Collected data
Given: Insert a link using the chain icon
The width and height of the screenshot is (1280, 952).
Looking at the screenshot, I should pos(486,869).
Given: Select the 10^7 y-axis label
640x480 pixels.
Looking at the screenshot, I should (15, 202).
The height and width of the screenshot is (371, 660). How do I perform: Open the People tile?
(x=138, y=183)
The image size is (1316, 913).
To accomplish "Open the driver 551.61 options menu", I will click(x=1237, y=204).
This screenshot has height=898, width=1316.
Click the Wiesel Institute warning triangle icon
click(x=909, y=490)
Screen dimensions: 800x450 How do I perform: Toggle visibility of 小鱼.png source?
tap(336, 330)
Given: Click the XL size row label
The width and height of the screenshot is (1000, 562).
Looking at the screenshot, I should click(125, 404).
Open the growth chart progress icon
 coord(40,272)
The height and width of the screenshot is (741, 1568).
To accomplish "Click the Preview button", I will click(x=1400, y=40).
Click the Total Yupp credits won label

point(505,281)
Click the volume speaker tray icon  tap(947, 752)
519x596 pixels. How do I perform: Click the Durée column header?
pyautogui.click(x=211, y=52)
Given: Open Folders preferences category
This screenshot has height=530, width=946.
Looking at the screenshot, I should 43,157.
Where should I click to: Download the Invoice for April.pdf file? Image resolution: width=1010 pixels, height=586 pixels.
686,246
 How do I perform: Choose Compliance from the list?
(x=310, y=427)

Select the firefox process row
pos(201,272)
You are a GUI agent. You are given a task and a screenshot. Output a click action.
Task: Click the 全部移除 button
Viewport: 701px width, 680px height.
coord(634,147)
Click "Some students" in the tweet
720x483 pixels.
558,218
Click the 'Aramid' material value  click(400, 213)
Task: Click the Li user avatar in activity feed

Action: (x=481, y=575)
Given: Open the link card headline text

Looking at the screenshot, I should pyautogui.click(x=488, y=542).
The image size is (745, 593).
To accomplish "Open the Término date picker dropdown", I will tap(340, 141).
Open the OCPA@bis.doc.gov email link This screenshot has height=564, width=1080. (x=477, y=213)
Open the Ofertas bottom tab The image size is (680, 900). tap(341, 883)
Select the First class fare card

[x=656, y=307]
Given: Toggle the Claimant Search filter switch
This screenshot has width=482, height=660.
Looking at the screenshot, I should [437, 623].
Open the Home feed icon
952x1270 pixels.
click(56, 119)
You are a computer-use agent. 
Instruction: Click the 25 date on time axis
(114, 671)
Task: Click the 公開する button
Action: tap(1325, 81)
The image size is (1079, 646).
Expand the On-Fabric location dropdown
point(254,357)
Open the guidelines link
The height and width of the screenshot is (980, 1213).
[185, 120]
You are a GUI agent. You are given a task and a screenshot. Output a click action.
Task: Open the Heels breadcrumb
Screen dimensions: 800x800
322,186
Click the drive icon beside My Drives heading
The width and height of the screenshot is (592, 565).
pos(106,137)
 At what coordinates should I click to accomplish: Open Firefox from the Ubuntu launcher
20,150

> _Exercise objective_: Repeat the data above exactly.

> _Task answer_:
Given: Insert a link using the chain icon
The width and height of the screenshot is (1280, 952).
Looking at the screenshot, I should pos(486,869).
Given: Select the 10^7 y-axis label
640x480 pixels.
Looking at the screenshot, I should (15, 202).
The height and width of the screenshot is (371, 660). How do I perform: Open the People tile?
(x=138, y=183)
The image size is (1316, 913).
To accomplish "Open the driver 551.61 options menu", I will click(x=1237, y=204).
This screenshot has height=898, width=1316.
Click the Wiesel Institute warning triangle icon
click(x=909, y=490)
Screen dimensions: 800x450 How do I perform: Toggle visibility of 小鱼.png source?
tap(336, 330)
Given: Click the XL size row label
The width and height of the screenshot is (1000, 562).
Looking at the screenshot, I should click(125, 404).
Open the growth chart progress icon
 coord(40,272)
The height and width of the screenshot is (741, 1568).
To accomplish "Click the Preview button", I will click(x=1400, y=40).
Click the Total Yupp credits won label

point(505,281)
Click the volume speaker tray icon  tap(947, 752)
519x596 pixels. How do I perform: Click the Durée column header?
pyautogui.click(x=211, y=52)
Given: Open Folders preferences category
This screenshot has height=530, width=946.
Looking at the screenshot, I should 43,157.
Where should I click to: Download the Invoice for April.pdf file? Image resolution: width=1010 pixels, height=586 pixels.
686,246
 How do I perform: Choose Compliance from the list?
(x=310, y=427)

Select the firefox process row
pos(201,272)
You are a GUI agent. You are given a task and a screenshot. Output a click action.
Task: Click the 全部移除 button
Viewport: 701px width, 680px height.
coord(634,147)
Click "Some students" in the tweet
720x483 pixels.
558,218
Click the 'Aramid' material value  click(400, 213)
Task: Click the Li user avatar in activity feed

Action: (x=481, y=575)
Given: Open the link card headline text

Looking at the screenshot, I should pyautogui.click(x=488, y=542).
The image size is (745, 593).
To accomplish "Open the Término date picker dropdown", I will tap(340, 141).
Open the OCPA@bis.doc.gov email link This screenshot has height=564, width=1080. (x=477, y=213)
Open the Ofertas bottom tab The image size is (680, 900). tap(341, 883)
Select the First class fare card

[x=656, y=307]
Given: Toggle the Claimant Search filter switch
This screenshot has width=482, height=660.
Looking at the screenshot, I should [437, 623].
Open the Home feed icon
952x1270 pixels.
click(56, 119)
You are a computer-use agent. 
Instruction: Click the 25 date on time axis
(114, 671)
Task: Click the 公開する button
Action: tap(1325, 81)
The image size is (1079, 646).
Expand the On-Fabric location dropdown
point(254,357)
Open the guidelines link
The height and width of the screenshot is (980, 1213).
[185, 120]
You are a GUI agent. You are given a task and a screenshot. Output a click action.
Task: Open the Heels breadcrumb
Screen dimensions: 800x800
322,186
Click the drive icon beside My Drives heading
The width and height of the screenshot is (592, 565).
pos(106,137)
 At what coordinates should I click to accomplish: Open Firefox from the Ubuntu launcher
20,150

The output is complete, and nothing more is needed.